Extract to read:

---+---

You can go up to D3-grav and D3-EWS, that gets you gravity translations (and conformal transformations/dilation) plus a group with the strong/color bosons. I think though you still want the big group with triality in order to have one group from which you can get the two D3s. The big group also can give you a group for fermions and quantization (and maybe an emergent spacetime).

 

[Berlin]

Now with attachment...

Did not manage to include the attachment earlier.

Jan

 

[CarlB]

Regarding triality, there seems to be some work on replacing the 2 of complex numbers with the 3 of something else. See:
http://kea-monad.blogspot.com/2008/03/extra-extra.html

 

[Berlin]

Some re-shuffling..

I have re-shuffled assignments so that for gen-1 and 2 fermions the gravitational left-right quantum numbers are OK. It seems that for gen-2 leptons and quarks you have to find a theory where the w-3 and B13 Q# are interchanged. Therefore it seems logical to look at the left-right symmetric theories like the left-right extension of the ew or things like trinification.

http://en.wikipedia.org/wiki/Trinification

For gen-3 leptons it seems like you have to interchange the w-3, B13 and B2 Q# (J matrix carl used with the preons). For gen-3 quarks its more difficult.

Someone an idea to proceed?

Jan

 

[Lawrence B. Crowell]

Regarding triality, there seems to be some work on replacing the 2 of complex numbers with the 3 of something else. See:
http://kea-monad.blogspot.com/2008/03/extra-extra.html

I had a thought that the triality or MUB system might have something to do with the three bases for the Dirac field on CL_{3,0} with complex vectors, bivectors and trivectors constructed from the Pauli matrices.

---+---

Written task 1:
In the forum thread, swap "gen-3" for "gen-4" in everything from "For gen-3 leptons" down to "idea to proceed?", and write out that stretch again.
Written task 2:
List the poster names that appear in square brackets in the forum thread, giving each distinct name once.
Written task 3:
According to the forum thread, what three bases for the Dirac field on CL_{3,0} might the triality or MUB system have something to do with?

Dataset records:
---+---

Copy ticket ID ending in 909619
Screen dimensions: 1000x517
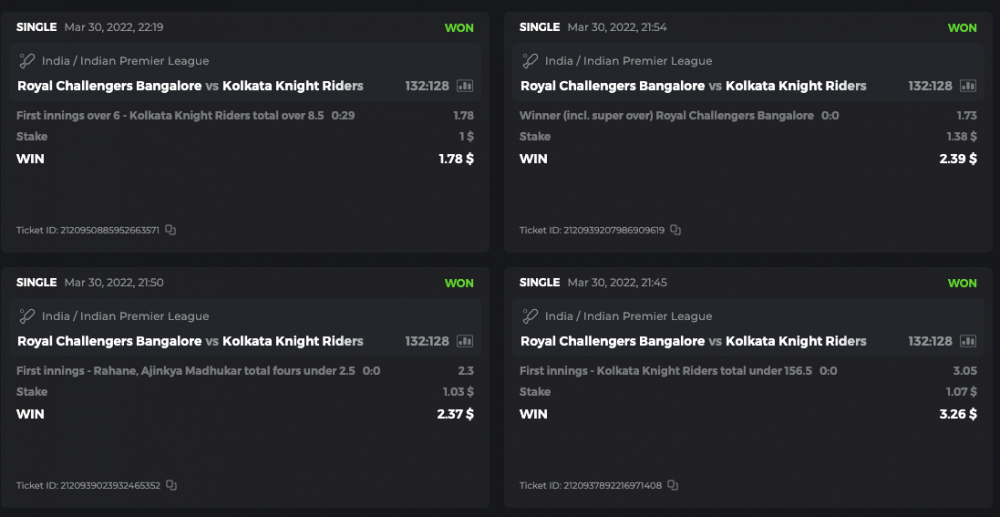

---+---

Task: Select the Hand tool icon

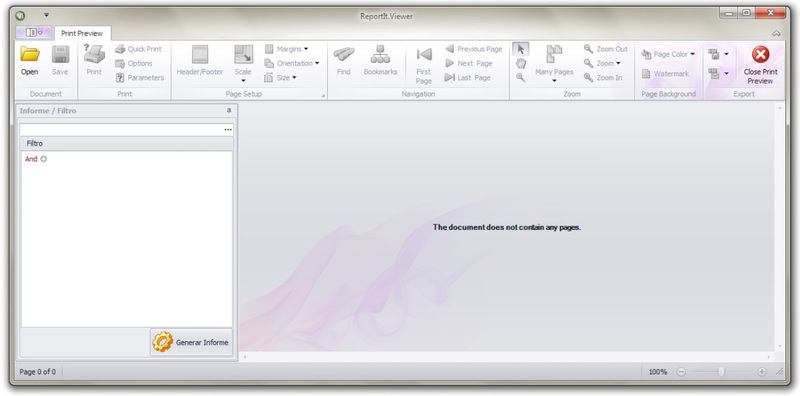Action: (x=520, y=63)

---+---

Task answer 1:
For gen-4 leptons it seems like you have to interchange the w-3, B13 and B2 Q# (J matrix carl used with the preons). For gen-4 quarks its more difficult.

Someone an idea to proceed?

Task answer 2:
Berlin
CarlB
Lawrence B. Crowell

Task answer 3:
Complex vectors, bivectors and trivectors constructed from the Pauli matrices.